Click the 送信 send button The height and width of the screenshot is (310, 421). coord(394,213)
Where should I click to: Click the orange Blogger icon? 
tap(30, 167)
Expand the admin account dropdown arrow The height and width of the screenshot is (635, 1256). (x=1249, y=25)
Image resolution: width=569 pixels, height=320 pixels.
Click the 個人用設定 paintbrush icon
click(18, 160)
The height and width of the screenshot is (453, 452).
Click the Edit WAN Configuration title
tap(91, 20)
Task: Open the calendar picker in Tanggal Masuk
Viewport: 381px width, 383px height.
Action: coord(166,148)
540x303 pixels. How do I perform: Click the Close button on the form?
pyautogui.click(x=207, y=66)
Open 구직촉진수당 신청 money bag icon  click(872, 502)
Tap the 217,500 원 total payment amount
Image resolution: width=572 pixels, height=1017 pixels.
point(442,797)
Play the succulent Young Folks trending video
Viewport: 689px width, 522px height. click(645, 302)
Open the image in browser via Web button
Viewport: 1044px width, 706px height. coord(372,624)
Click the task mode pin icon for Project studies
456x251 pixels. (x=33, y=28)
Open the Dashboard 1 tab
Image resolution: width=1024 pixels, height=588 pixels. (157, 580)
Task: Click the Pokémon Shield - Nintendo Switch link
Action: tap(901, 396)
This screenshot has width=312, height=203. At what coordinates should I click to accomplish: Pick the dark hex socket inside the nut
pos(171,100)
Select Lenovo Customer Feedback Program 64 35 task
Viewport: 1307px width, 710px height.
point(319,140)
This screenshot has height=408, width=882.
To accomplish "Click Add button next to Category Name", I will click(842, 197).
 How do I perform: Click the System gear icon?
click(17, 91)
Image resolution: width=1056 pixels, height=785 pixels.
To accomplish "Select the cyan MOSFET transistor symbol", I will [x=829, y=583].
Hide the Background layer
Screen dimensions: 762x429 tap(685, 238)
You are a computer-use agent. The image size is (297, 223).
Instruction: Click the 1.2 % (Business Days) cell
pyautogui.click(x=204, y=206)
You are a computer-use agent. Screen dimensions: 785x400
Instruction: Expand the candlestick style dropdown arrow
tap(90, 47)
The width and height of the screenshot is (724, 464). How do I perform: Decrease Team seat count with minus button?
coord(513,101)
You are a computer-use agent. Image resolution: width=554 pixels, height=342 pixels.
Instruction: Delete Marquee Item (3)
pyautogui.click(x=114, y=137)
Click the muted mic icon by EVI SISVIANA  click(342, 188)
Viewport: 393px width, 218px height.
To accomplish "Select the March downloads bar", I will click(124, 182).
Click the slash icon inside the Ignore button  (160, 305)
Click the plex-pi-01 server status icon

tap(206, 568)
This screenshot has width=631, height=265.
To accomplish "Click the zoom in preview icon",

+--

PROBLEM TO SOLVE »
Start at the line with "Instruction: Delete Marquee Item (3)". Give that line and every line after it again, word for word, through the last line above.

TASK RESULT »
Instruction: Delete Marquee Item (3)
pyautogui.click(x=114, y=137)
Click the muted mic icon by EVI SISVIANA  click(342, 188)
Viewport: 393px width, 218px height.
To accomplish "Select the March downloads bar", I will click(124, 182).
Click the slash icon inside the Ignore button  (160, 305)
Click the plex-pi-01 server status icon

tap(206, 568)
This screenshot has width=631, height=265.
To accomplish "Click the zoom in preview icon",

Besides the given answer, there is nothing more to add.